ASSIGNED TASK: Would you transcribe each entry that follows word for word, minus the images?

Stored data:
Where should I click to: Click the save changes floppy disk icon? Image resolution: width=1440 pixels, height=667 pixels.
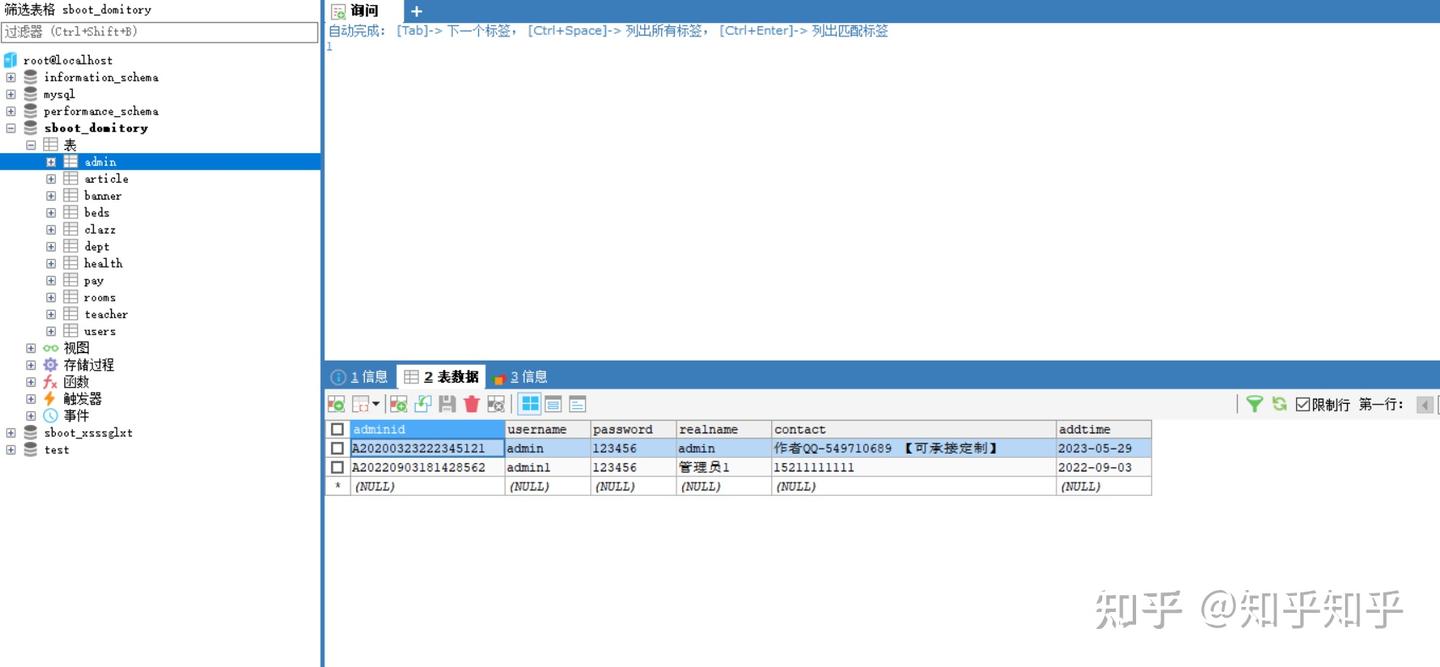tap(446, 404)
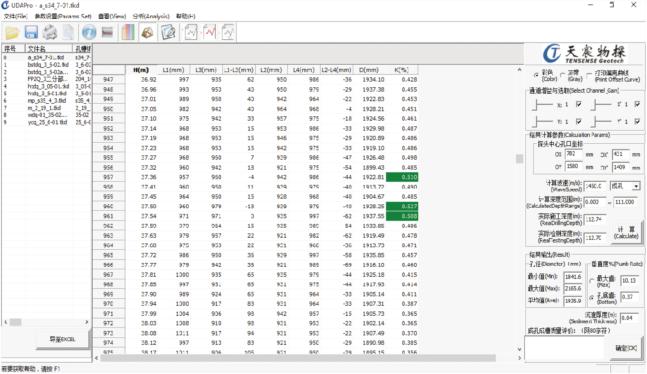
Task: Click the Calculate button
Action: (626, 233)
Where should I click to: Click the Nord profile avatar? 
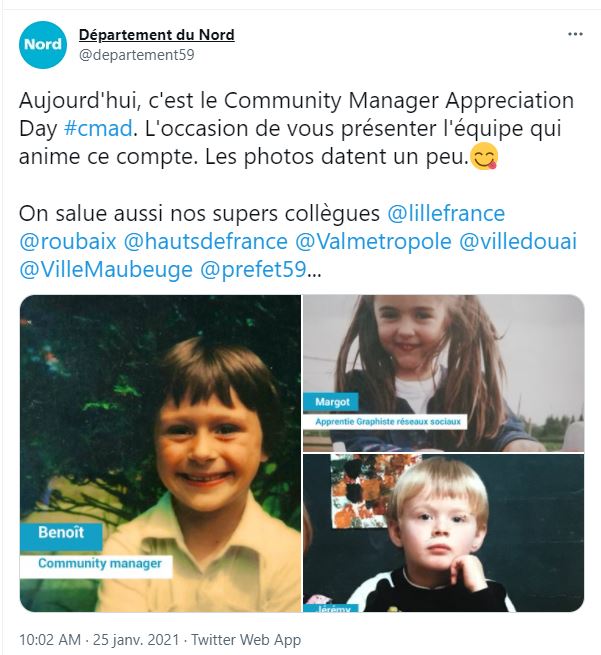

OUTPUT:
Where should I click to: Click the save changes floppy disk icon? Image resolution: width=1440 pixels, height=667 pixels.
tap(446, 404)
Task: Click the Calculate button
Action: (626, 233)
Where should I click to: Click the Nord profile avatar? 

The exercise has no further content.